Allied airmen began their siege of Rabaul on October 12, when Kenney sent everything he had that could fly and go that far. The general had told one of Halsey’s staffers that by the twentieth Rabaul would be “dead.” That did not happen, but the fortress would be sorely tried. Kenney’s strike force included 87 B-17 or B-24 heavy bombers, 114 B-25 mediums, 125 P-38 fighters, some 349 warplanes in all. Only fifty-six Japanese interceptors opposed them. Kenney thought there had been massive destruction to Japanese shipping, several of Rabaul’s airfields, and other targets. The field at Vunakanau, at least, was indeed hit hard. There the Japanese 751st Air Group suffered its worst ground losses of the campaign. Caught in the open servicing planes, more than twenty of its scarce maintenance men were killed and more than fifty wounded. Adding to Captain Sato Naohiro’s difficulties, a single squadron of his group lost a half dozen Bettys—and more 751st aircraft were undoubtedly among the thirty bombers smashed at Vunakanau that day.
Over the next week Port Moresby was socked in, precludin
g further attack, though the Japanese struck Oro Bay and mixed it up in dogfights over Wewak. Low cloud cover turned back most of the fighter escort on October 18, but fifty-four B-25s made it to Rabaul. From October 23 to 25, the Fifth Air Force raided the fortress every day. For the Japanese during the second of these raids, the ace Nishizawa Hiroyoshi led one of the intercepting formations. On the twenty-fifth the three P-38 squadrons of “Satan’s Angels,” the 475th Fighter Group, swept over Rabaul with the bombers and wreaked havoc.
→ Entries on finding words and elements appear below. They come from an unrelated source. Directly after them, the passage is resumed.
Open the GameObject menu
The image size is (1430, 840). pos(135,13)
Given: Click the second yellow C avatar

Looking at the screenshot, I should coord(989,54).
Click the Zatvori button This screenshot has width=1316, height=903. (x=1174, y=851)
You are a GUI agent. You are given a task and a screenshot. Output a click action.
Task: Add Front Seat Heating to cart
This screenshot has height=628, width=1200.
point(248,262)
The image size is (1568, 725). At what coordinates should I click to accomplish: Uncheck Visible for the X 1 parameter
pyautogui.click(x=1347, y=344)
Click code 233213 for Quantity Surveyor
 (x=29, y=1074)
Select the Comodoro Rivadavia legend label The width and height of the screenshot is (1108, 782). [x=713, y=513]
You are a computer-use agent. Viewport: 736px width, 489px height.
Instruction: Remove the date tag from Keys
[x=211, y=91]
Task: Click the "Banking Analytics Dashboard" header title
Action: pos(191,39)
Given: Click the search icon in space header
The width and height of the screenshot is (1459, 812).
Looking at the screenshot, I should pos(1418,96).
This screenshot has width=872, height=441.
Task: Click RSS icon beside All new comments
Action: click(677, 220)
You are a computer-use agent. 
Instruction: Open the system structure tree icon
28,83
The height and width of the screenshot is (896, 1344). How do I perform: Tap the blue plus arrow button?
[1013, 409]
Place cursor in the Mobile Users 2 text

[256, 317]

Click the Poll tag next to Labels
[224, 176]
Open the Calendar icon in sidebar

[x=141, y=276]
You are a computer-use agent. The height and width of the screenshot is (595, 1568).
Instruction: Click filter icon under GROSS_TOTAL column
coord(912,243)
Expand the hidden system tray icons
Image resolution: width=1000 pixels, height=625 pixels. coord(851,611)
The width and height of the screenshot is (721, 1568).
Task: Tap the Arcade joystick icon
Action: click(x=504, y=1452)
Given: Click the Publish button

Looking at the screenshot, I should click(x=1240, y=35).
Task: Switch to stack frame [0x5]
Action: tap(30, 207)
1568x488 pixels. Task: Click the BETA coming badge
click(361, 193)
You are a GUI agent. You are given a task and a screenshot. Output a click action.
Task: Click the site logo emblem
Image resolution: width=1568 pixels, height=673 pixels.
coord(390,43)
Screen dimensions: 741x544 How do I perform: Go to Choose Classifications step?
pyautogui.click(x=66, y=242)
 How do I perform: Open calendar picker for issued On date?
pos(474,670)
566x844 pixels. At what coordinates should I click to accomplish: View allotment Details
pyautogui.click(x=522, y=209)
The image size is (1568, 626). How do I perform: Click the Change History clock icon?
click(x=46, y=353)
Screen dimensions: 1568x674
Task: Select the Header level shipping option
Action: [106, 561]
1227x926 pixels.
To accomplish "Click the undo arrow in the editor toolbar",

The JNAF opposition proved somewhat weaker than in the first big raid. Distances and aircraft range were such that escort fighters typically had to refuel at Kiriwina on their return leg before flying on to Dobodura. Another bombing took place on October 29. The weather zeroed out a Halloween attack. Though weather repeatedly interfered with planned raids, during October some 416 sorties by Kenney’s bombers dumped 683 tons of munitions on Rabaul. Kenney’s aerial offensive combined with Halsey’s invasion to confront Kusaka with his greatest challenge.
PRELUDE TO DISASTER
Baron Tomioka had known Admiral Kusaka Jinichi since before the war. Tomioka thought him a cool customer, great in a crisis, never flinching. Kusaka needed all his powers now. In the Solomons the Imperial Navy faced oblivion. The difficulty of conducting surface operations had mounted steadily. But the dangers to ships almost paled next to those confronting the Japanese Naval Air Force. In the summer, already beset by mounting losses, the Navy had committed its Carrier Division 2, flying from Buin. The carrier men shared the Bougainville bases with the fliers of Rear Admiral Kozaka’s 26th Air Flotilla. Half a dozen air strikes were carried out against the Allies on Vella Lavella and four against Rendova. As the planes flew off and did not return, the Navy finally merged the remnants of both flotillas and put Division 2 commander Rear Admiral Sakamaki Munetaka in charge of the combined unit, re-creating the carrier air groups in Singapore. With the merger, Commander Okumiya Masatake, Sakamaki’s air staff officer, who had been planning the night missions, now found all distinction between day and night gone. The men ran on fumes. Malnutrition added to exhaustion, with particular effect on pilots, whose peripheral vision, nerves, and alertness were affected. Okumiya mourned one officer, a well-known ace, flying since the China Incident, who simply crashed into an Allied plane. Okumiya suspected the pilot had never even seen the aircraft with which he collided.